Arrays#

Evelyn Campbell, Ph.D.

An array is a data structure that consists of a collection of elements organized into a grid-like shape. In Python, arrays can be one-dimensional, akin to a list, or multidimensional (2D, 3D, etc.). However, unlike a list, an array consists of elements that are all of the same data type. This makes arrays convenient for storage and manipulation of data elements. Arrays are offered through the numpy library, and are often used in conjunction with other Python libraries, such as pandas, scipy, and scikit-learn (linked below). We will explore arrays in this section, along with commonly used functions used with arrays.

Constructing arrays#

To make an array, we first need to import numpy. This makes the methods in the numpy library available to us in our current Python session. Two useful functions in numpy are array() which creates numpy arrays from other data types and arange() which creates arrays containing regularly spaced floating-point numbers. After import numpy as np we can use these methods by prepending np. to their names: np.array() and np.arange()

import numpy as np

my_list = [30, 50, 70, 90]
my_array = np.array(my_list)
my_array

array([30, 50, 70, 90])

We see here that np.array() can make an array. The np.arange() function can also create arrays. arange() generates arrays of (floating-point) numbers with uniform spacing. When invoked with one argument, arange() generates a list of numbers starting with 1:

my_array1 = np.arange(10)
my_array1

array([0, 1, 2, 3, 4, 5, 6, 7, 8, 9])

When used (“called”) with two arguments, np.arange(start, stop) begins at start and ends before stop:

my_array2 = np.arange(4, 8)
my_array2

array([4, 5, 6, 7])

And with three arguments, np.arange(start, stop, step) begins at start, ends before stop, and has an interval step between adjacent elements:

my_array3 = np.arange(100,200,10)
my_array3

array([100, 110, 120, 130, 140, 150, 160, 170, 180, 190])

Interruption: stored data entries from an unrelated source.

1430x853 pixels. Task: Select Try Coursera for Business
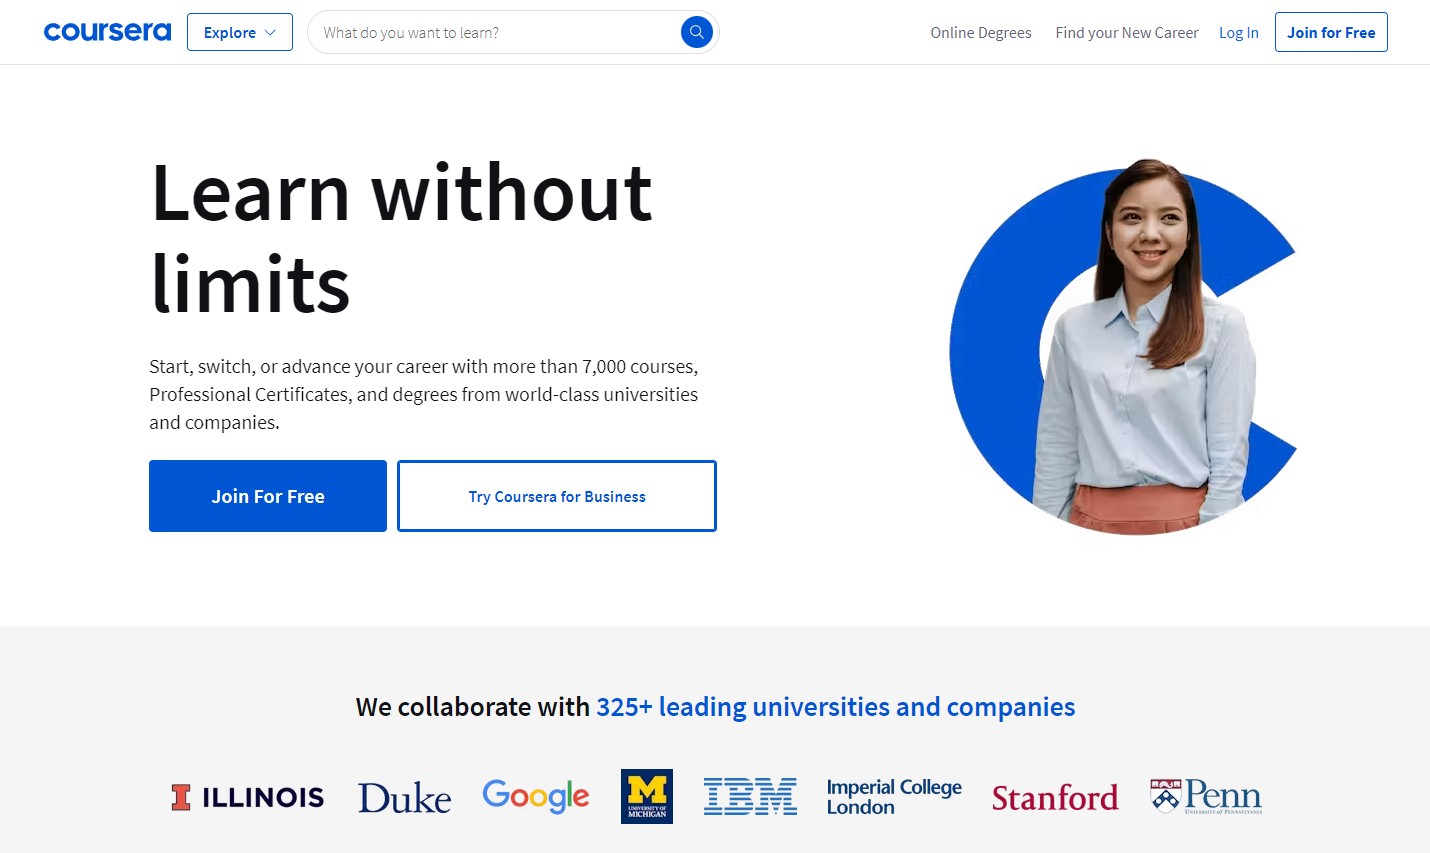click(x=556, y=495)
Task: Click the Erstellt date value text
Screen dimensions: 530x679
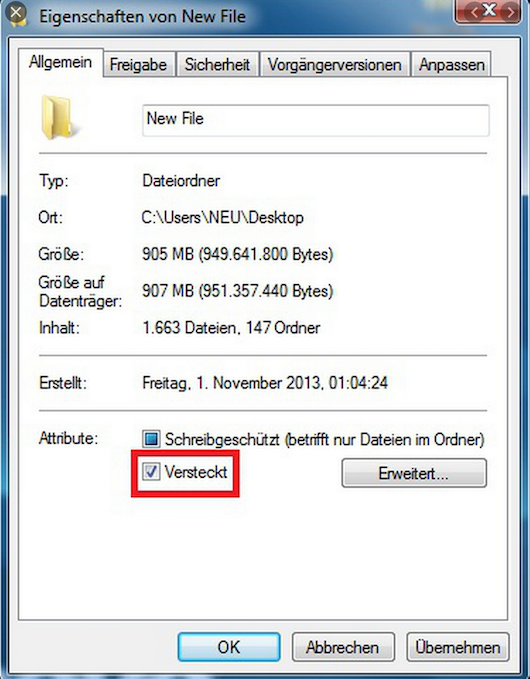Action: click(x=265, y=383)
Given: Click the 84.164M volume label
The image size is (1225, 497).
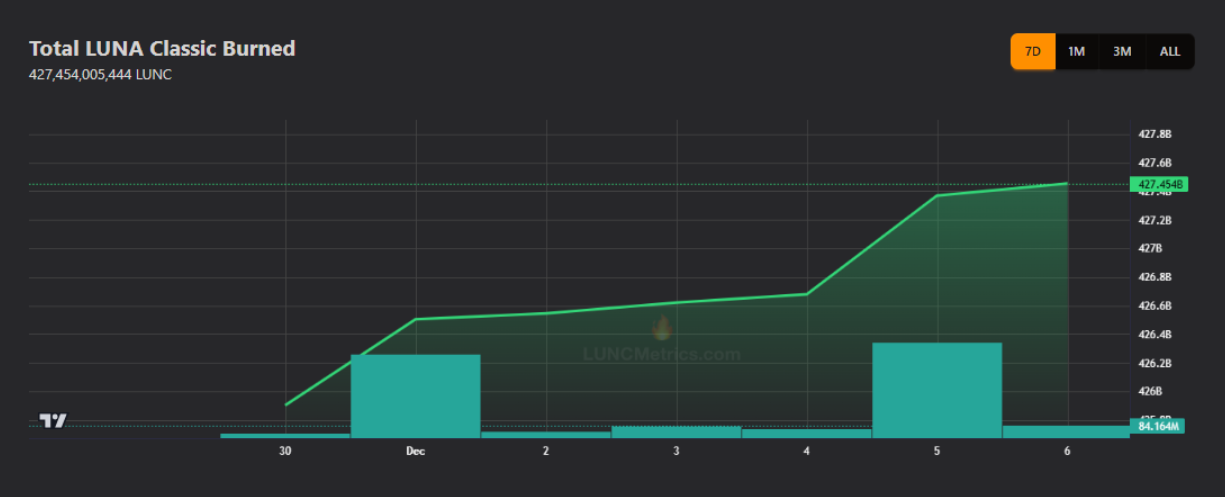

So far, these have been one-dimensional arrays. Arrays have an attribute .shape that is a tuple that counts the number of elements in each dimension:

print(my_array1.shape, my_array2.shape, my_array3.shape)

(10,) (4,) (10,)

Each of these shapes has only one element; this tells us these are 1d numpy arrays.

Mathematical operations with arrays#

Arrays also allow for convenient elementwise calculations. For example, we can easily multiply our two arrays to obtain a new array of values.

my_array4 = my_array1 * my_array3
print(my_array1)
print(my_array3)
print(my_array4) 

[0 1 2 3 4 5 6 7 8 9]
[100 110 120 130 140 150 160 170 180 190]
[   0  110  240  390  560  750  960 1190 1440 1710]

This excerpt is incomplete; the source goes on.